Password that is the same as your username?

[marcadrian]

Someone got our /etc/passwd file somehow (not hard).

Someone tried many FTP connections to the server, running through the userlist in the /etc/passwd file and trying to connect with a u/p combination of

u: username
p: username

ie. They were trying root/root, jun5746/jun5746, etc

They got THREE accounts! Three users were stupid enough to have their passwords the same as their username. HOWEVER when I tried to change my own password to be my username, Cpanel stopped me with a message "Sorry your password cannot contain your username".

How on earth did these users manage to do it?

 

[rusel]

shell access...

 

[marcadrian]

shell access?

these guys wouldn't know a bash shell from a turtle shell.

 

[HostMerit]

Quite Easy

Exploit A Shell or ANY PHP Script that can run a command, and just do cat /etc/passwd

or you can run cd%20/etc;cat%20passwd

Once from there, just modify your script, and try the combos.

This is why Cpanel boxes are so bloody easy to exploit / create into perl bots, its quite laughable.

I suggest looking into mod_security, and try my configuration, I've tried exploting my own server many times different styles while building / to block, and it's quite popular here on the Cpanel fourms

http://www.hostmerit.com/modsec.user.conf

In the meantime try chmod 000 /usr/bin/wget , kill all the processes and do the above.

Also in /tmp run : find ./ -user nobody|xargs rm -rf

Also run that in /dev/shm

And check /usr/local/apache/proxy for any files, NO files should be in /dev/shm or the proxy dir.

But that's how, once they can run a remote command to get your passwd file, and have your usernames, its quite easy.

 

[jackie46]

Yes, and if your going to use Hostmertis rules make sure you comment out this rules.

#SecFilterSelective THE_REQUEST "cp\x20"

Otherwise Vbulletin admins will not be able to log into their admin menu.

 

[marcadrian]

you have all missed my point...

I want to know if there is a way through ANY CPANEL\WHM OPTION to set your password to be the same as your username.

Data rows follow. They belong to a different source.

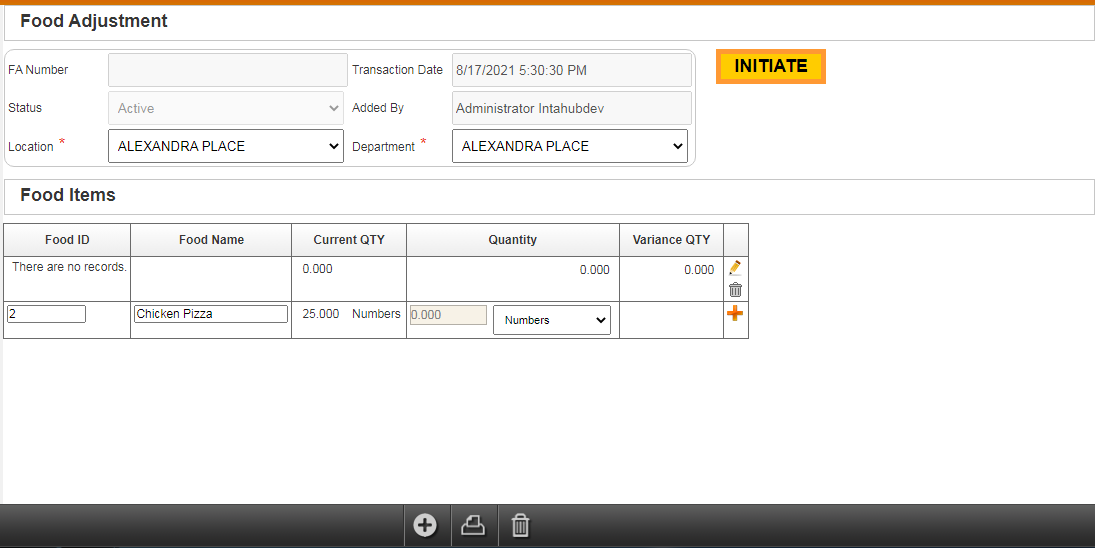Open the Location dropdown
1095x548 pixels.
pyautogui.click(x=226, y=146)
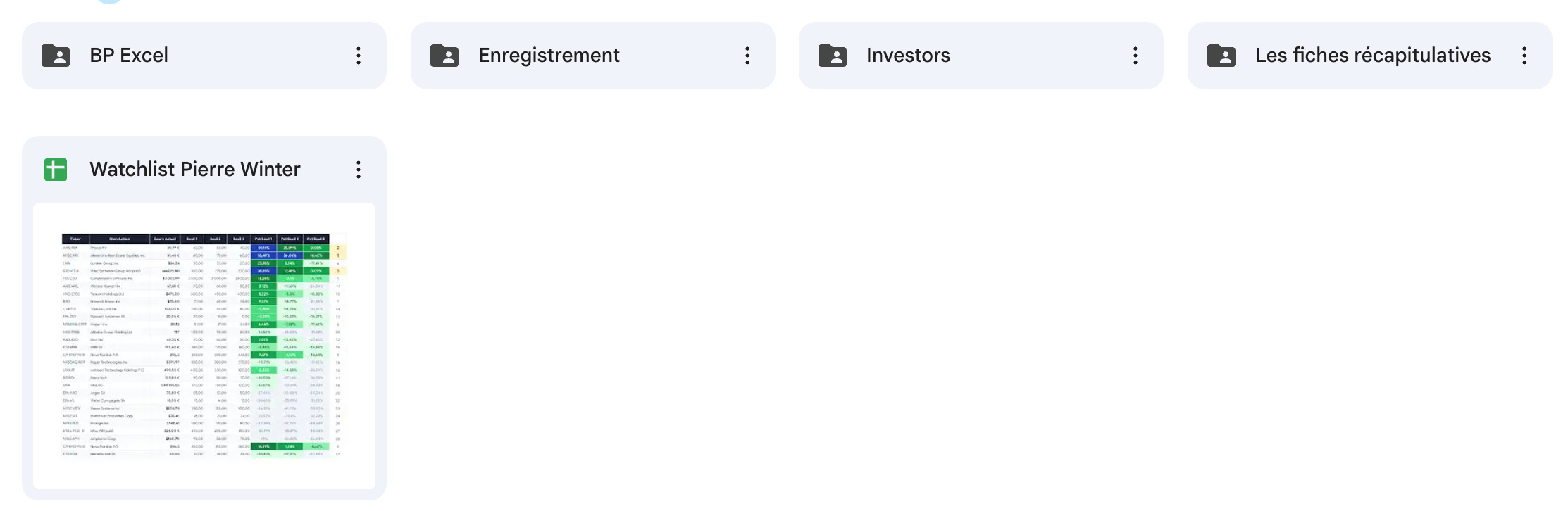Click the BP Excel shared folder icon
1568x511 pixels.
click(x=56, y=56)
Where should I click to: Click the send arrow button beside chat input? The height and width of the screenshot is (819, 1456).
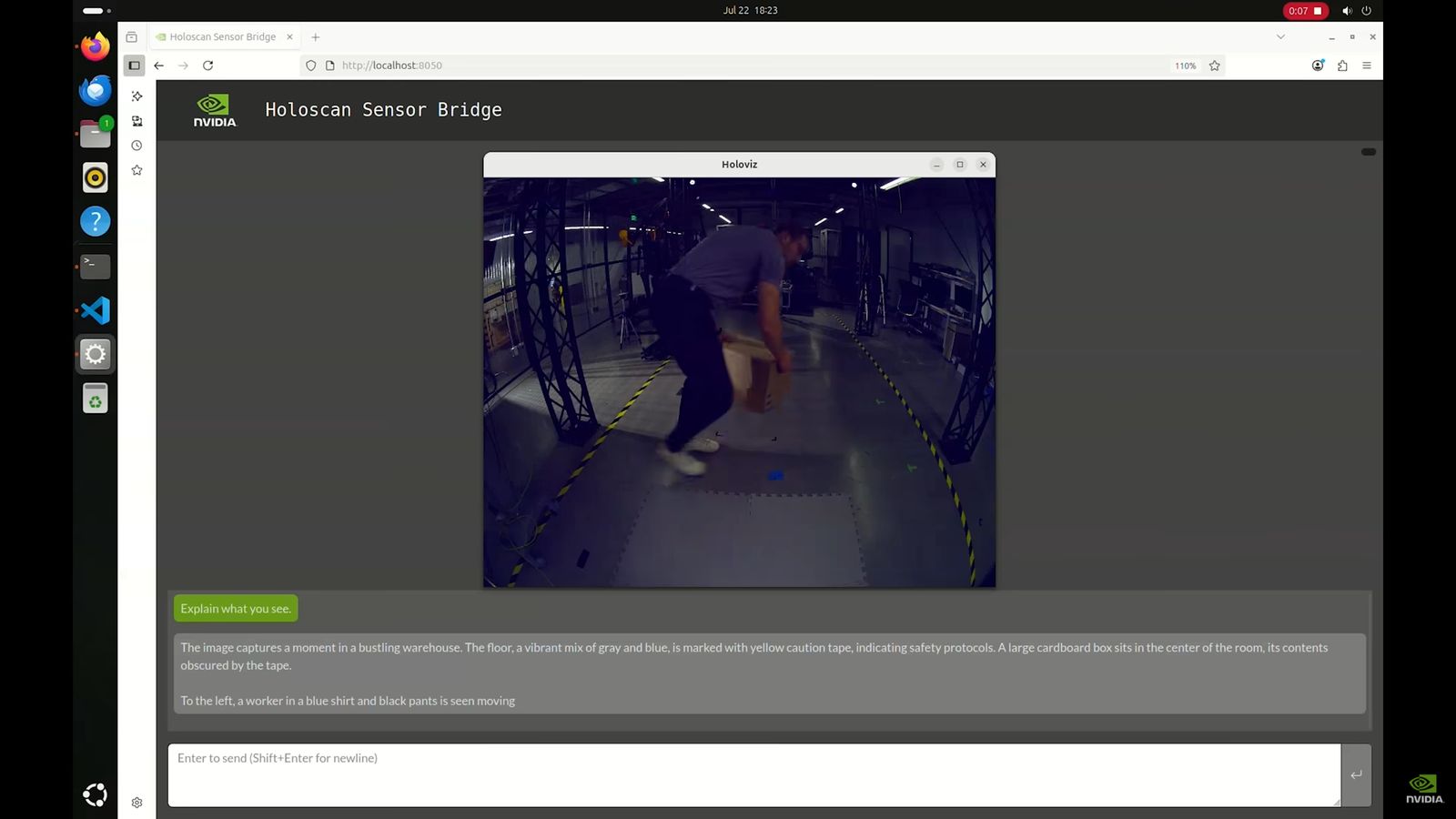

I *know* you can do it through shell with the 'passwd' command but these people did not do that.

Before they were hacked, they ALREADY had their password the same as their username. They must have done this way back when the account was created, before the domain was delegated to us or anyone knew about it.

 

[webignition]

WHM won't let you create an account where the password contains the username and cPanel enforces similar restrictions when changing the password.

The only feasible option is that this was done through shell however unlikely it may seem.

Were these accounts created by you, or were they transferred from another server? If they were transferred and weren't created by you it is possilbe that the password had been set the same as the username, through shell, prior to the transfer.

You say that these users couldn't tell a bash shell from a turtle shell, which would suggest that they wouldn't have clue about what they were really doing if they had tried to change their password via shell.

 

[marcadrian]

copied account

They must have been copied accounts, the only mention of a "passwd" command being issued was after the account was hacked. (They changed the password to keep the account in their back pocket no doubt).

Still a mystery to me. Oh well! I have implemented a few of your modsec.conf rules and i'll see if i catch anyone out..

 

[blade951875]

these guys wouldn't know a bash shell from a turtle shell.

How are oyu so sure?

 

[marcadrian]

logs

Well I have server logs telling me that they have never SSH'd in, and their bash_history was empty until it was hacked...

 

[nickn]

Well I have server logs telling me that they have never SSH'd in, and their bash_history was empty until it was hacked...

Do you use any billing software? Was the account created by cPanel?